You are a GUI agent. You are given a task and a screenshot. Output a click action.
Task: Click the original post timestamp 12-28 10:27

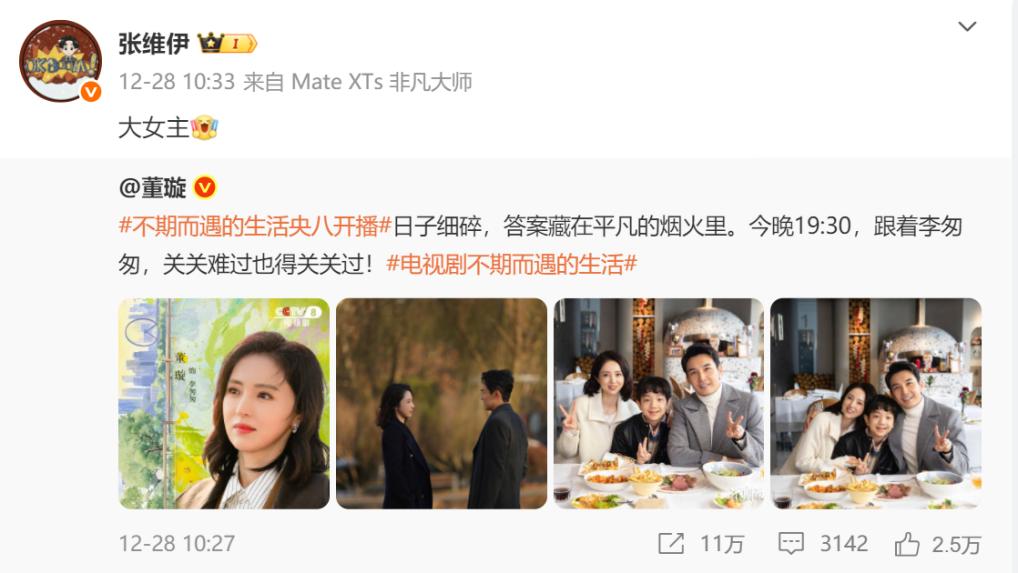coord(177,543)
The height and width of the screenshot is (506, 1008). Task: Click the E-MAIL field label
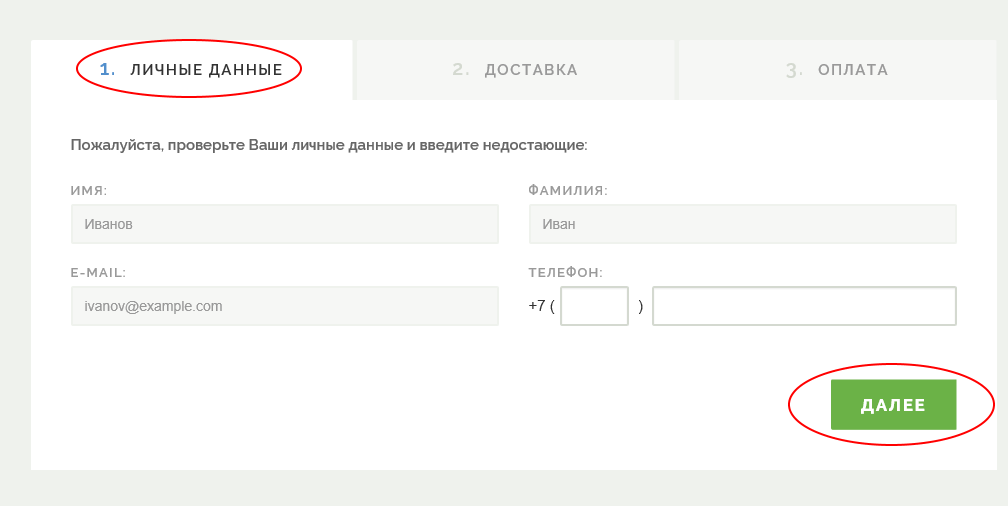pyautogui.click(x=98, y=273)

...

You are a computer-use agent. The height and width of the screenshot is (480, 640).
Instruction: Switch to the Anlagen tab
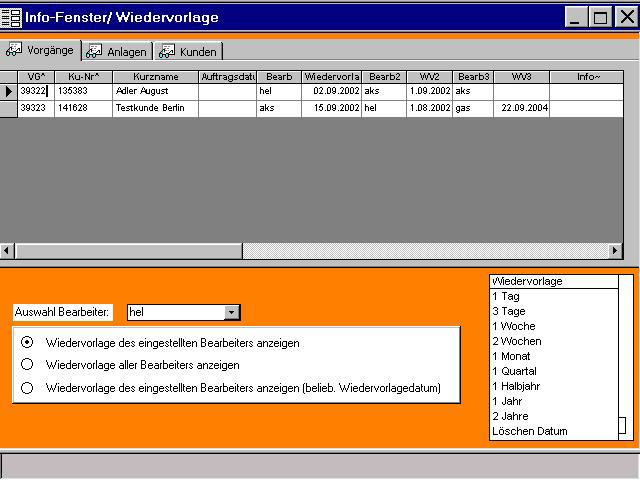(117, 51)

WHAT YOU SHOULD DO: The answer must be a single number: how many lines in the listing above include the word "agent".

RESULT OF THIS TASK: 2